Intervention de Isabelle Pasquet

Réunion du 29 octobre 2013 à 21h30
Avenir et justice du système de retraites — Article 3

Photo de Isabelle PasquetIsabelle Pasquet :

Cela vient d’être souligné, nous voterons contre cet article, qui réduit le débat sur les retraites à une question technique, comme si le sujet n’était ni économique, ni sociétal, ni même philosophique, pour ne pas dire politique.

J’en ai pris bonne note, les observations, analyses et propositions du comité de suivi des retraites seront rendues publiques. Avouez tout de même qu’il s’agit de la moindre des choses. Pour fonctionner, ce comité fera appel à des ressources humaines, financières et techniques, assurées par un financement public. En outre, un membre sera nommé en conseil des ministres.

Toutefois, dans la continuité de ce que ma collègue vient de relever, je regrette que la nomination de ces membres ne soit pas soumise au vote de la représentation nationale. Cela aurait au moins permis aux parlementaires de s’assurer que les membres seraient choisis pour leurs compétences plus que pour leur concordance de vue entre eux ou à l’égard du Gouvernement qui les nommera.

Mes craintes sont d’autant plus grandes que si le projet de loi prévoyait expressément que ce comité puisse émettre des recommandations sur l’évolution de la durée d’assurance, et donc peut recommander de l’allonger plus rapidement que ne le dispose la loi, il ne pourra préconiser l’affectation d’autres ressources que dans un cadre limité. Votre gouvernement n’avait pas même envisagé cette possibilité, qui résulte du travail parlementaire.

C’est dire combien il est pour vous légitime que ce comité prône de rallonger à l’avenir la durée de cotisations. Mais il est impensable qu’il se prononce, par exemple, en faveur de la taxation des revenus financiers et spéculatifs.

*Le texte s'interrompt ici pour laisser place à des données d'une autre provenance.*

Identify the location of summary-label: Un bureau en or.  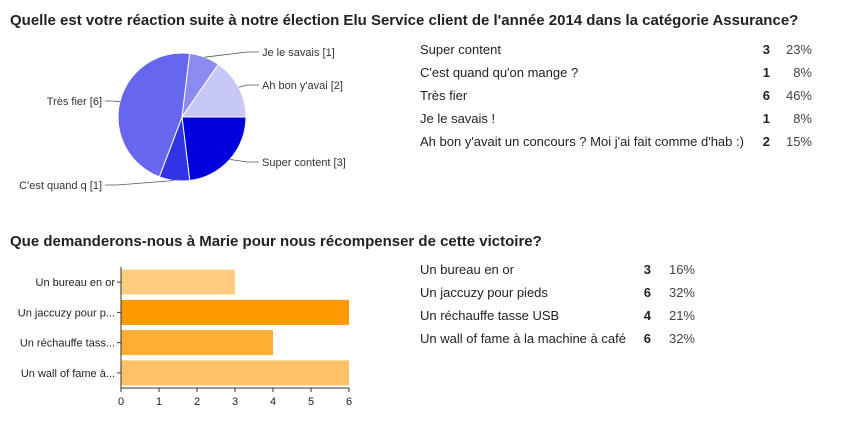
(467, 270).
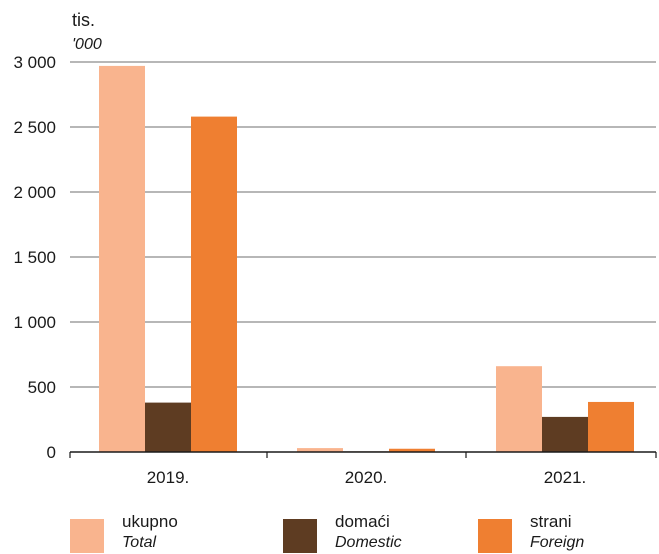 The width and height of the screenshot is (659, 554). Describe the element at coordinates (34, 192) in the screenshot. I see `y-tick-label: 2 000` at that location.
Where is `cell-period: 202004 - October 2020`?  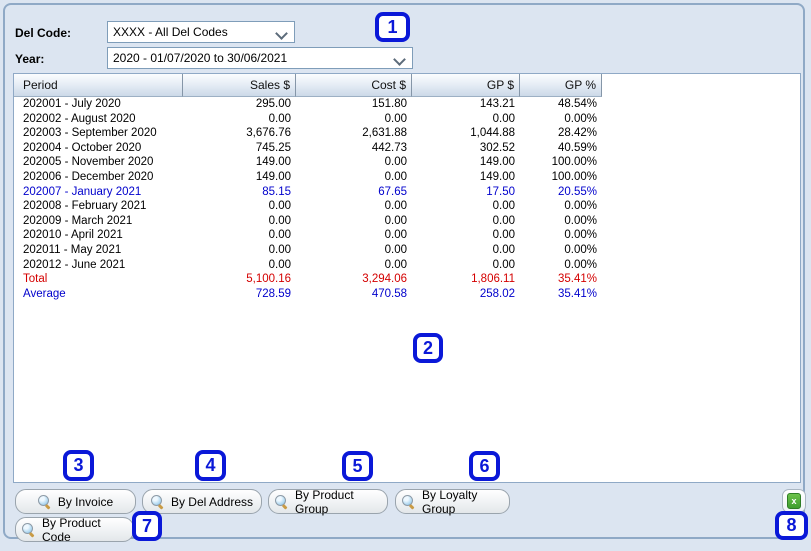 cell-period: 202004 - October 2020 is located at coordinates (82, 148).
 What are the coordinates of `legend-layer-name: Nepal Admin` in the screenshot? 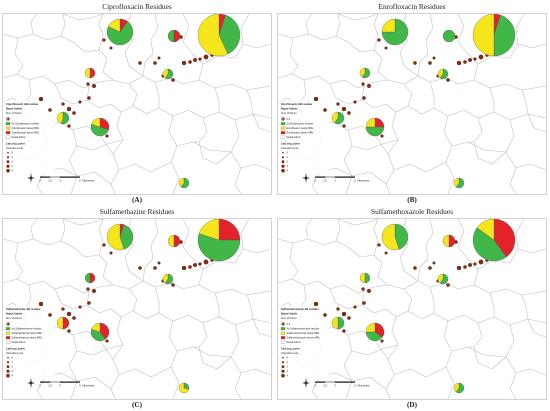 It's located at (14, 109).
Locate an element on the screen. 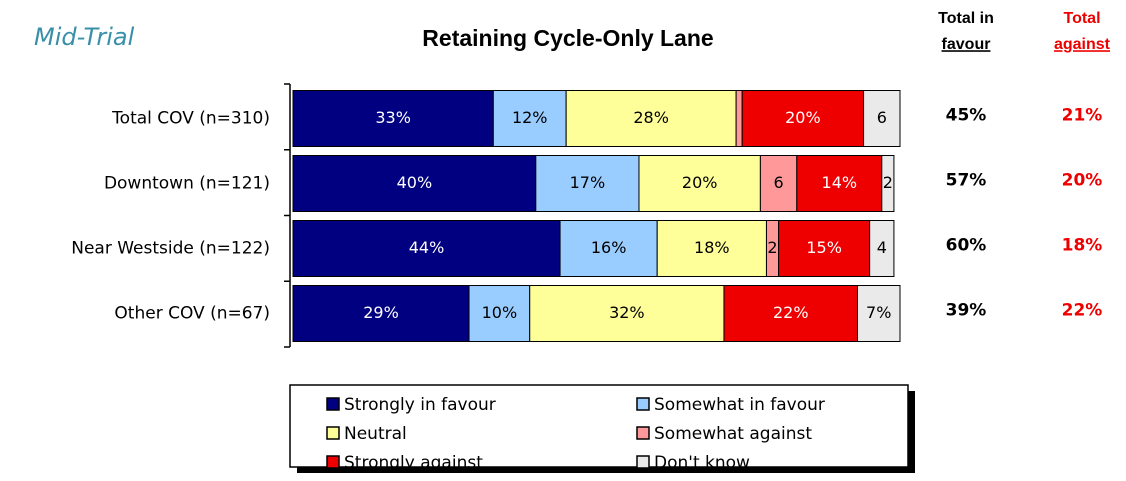 This screenshot has width=1126, height=481. data-label: 40% is located at coordinates (415, 182).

Un tel dessaisissement du politique par le technique n’est d’ailleurs pas sans nous rappeler la manière dont la Commission européenne a placé les budgets nationaux sous la tutelle d’un comité d’experts.

Ainsi, Pierre Moscovici en personne a confié à Bruxelles le projet de budget de la France le 26 septembre dernier, soit le lendemain de sa présentation en conseil des ministres. C’est la conséquence de la législation dite two-pack, qui autorise les équipes du commissaire à l’économie Olli Rehn à demander à chaque membre de la zone euro de rectifier son budget avant même que celui-ci ne soit voté par les élus nationaux. Le projet de budget de la France a reçu un avis positif, mais nous sommes en droit de nous interroger sur les conséquences d’un tel mécanisme si, à l’avenir, la Commission rejetait les projets ?

Tout cela nous conduit, madame la ministre, à vous exprimer nos craintes et notre opposition à ce que les éléments majeurs du débat soient limités à ceux que le comité que vous proposez de créer voudra bien mettre en lumière. Naturellement, il ne s’agit aujourd’hui que de recommandations. Mais elles s’imposeront comme un élément essentiel du débat public, au point de pouvoir apparaître aux yeux de nos concitoyens comme des vérités, alors qu’elles ne sont en fait que des propositions validées officiellement par votre gouvernement.